JURINA:本番 3日前くらいから、当日無事に全員小屋入り出来たら大丈夫だろう、という自信はありました。だから、実際に当日全員無事に小屋入り出来て、「あ、これは大丈夫だ」と思った記憶はあります。でももしかしたら、私の知らないところで小さなトラブルなどはあったかもしれませんが…。


――公演が無事に終わって、その後のご自身の環境や内面に何か変化はありましたか?


JURINA:そうですね、やはりある種の責任感は強くなったと思います。もちろんいろんな方の力のおかげでもありますが、今は我が子のような気持ちでこの作品を見ています。環境というか、考え方はガラッと変わったと思います。


――次に向けて何かプランはありますが?


JURINA:私の中では正直一択で、再演したいと思っています。そして再演するなら、前作を超えるというのより、自分の中でこういうのを加えたいというアイデアがあるので、それを加えた上での再演を目指したいと思っています。

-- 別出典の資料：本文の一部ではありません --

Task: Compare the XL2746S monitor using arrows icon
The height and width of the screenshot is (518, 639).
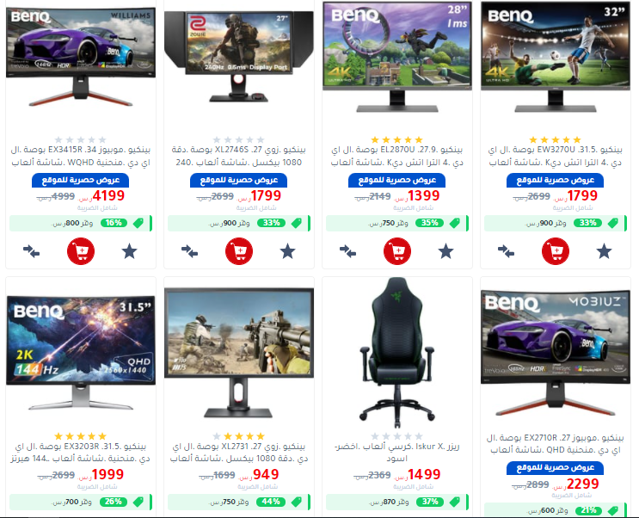Action: pos(189,251)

――それなら思い切って、カンパニーとか立ち上げたりとか?


JURINA:それはまだまだですけど(笑)。いずれにせよ再演に向けては、まず自分の中でしっかりした地図、ロードマップを描けなければと思っています。資金繰りはもちろんですが、どうやって多くの人に観ていただけるか、自分のやりたいことをどうやったら実現できるかとか、何が効果的で何がそうでないかとか、自分でしっかり絵が描けないと進めないので、今はその段階です。道は長いですが、がんばります。


――今後、フラメンコダンサーとしてどういう将来像を描いていますか?


JURINA:これはカルメンとはまた違う部分ですけど、フラメンコについてもっと探求していきたいですし、自分自身の理想としては、どこまでも自由にフラメンコができるようになりたいと思います。今はこの振りをやりたい!というのが出てきてしまうんですが、もっとこう…自分の中から溢れ出るものを、大切にできるようになりたいですね。それによって、観てくださっている人に何かをプレゼントできるようなダンサーでありたいな、と思っています。

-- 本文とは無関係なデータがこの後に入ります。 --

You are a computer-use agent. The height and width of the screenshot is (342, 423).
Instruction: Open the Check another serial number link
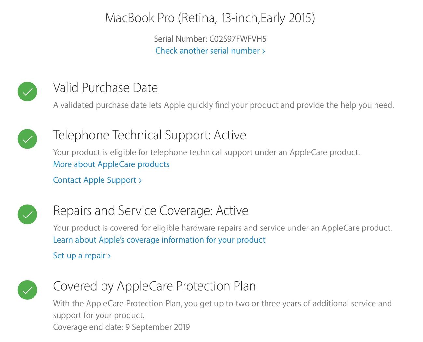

――「自由」というのは、自分の中から溢れてくるものを思いのままに表現できるようになりたいってことですか?


JURINA:自分の中から溢れ出るものがきちんとフラメンコでありたい、という風に思っています。それにはもう、年数やいろんな努力がまだまだ必要ですけど。どうしても今はまだ、例えば何かの曲を聴いたときにすごくフラメンコが思い浮かぶかというと、その域までは行けてないのが自分では分かるので、もっと骨身に染みていけるように、そこは勉強とフラメンコへの愛を重ねていきたいな、と思っています。


――これはもう、スペインに行くしかないですね(笑)


JURINA:そうですね(笑)


フラメンコダンサーJURINAプロフィール
©佐藤尚久

【プロフィール】

JURINA/2歳半よりクラシックバレエを始め、幼少期から様々なステージ経験を積みながらバレエ、声楽、演劇などのレッスンに励む。成人後はコンテンポラリーダンスや演劇などに活動の幅を広げ、海外公演などにも出演する。2013年よりフラメンコを開始、1年後にスペインへ留学を行う。その後も渡西を繰り返し、数々の著名なスペイン人講師に師事。

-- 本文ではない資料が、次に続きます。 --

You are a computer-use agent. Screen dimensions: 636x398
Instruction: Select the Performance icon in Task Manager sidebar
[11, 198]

2018年より本格的にフラメンコダンサーとしての活動を開始。様々な場所にてパフォーマンスを行うと同時にフラメンコユニット、LosTopos(ロス・トポス)の立ち上げも行う。2022年よりイベント主催者としての活動を開始。同年に『東京フラメンコフェスティバル』『La aroma』『CARMEN』など3本の公演の主催・制作・出演を行う。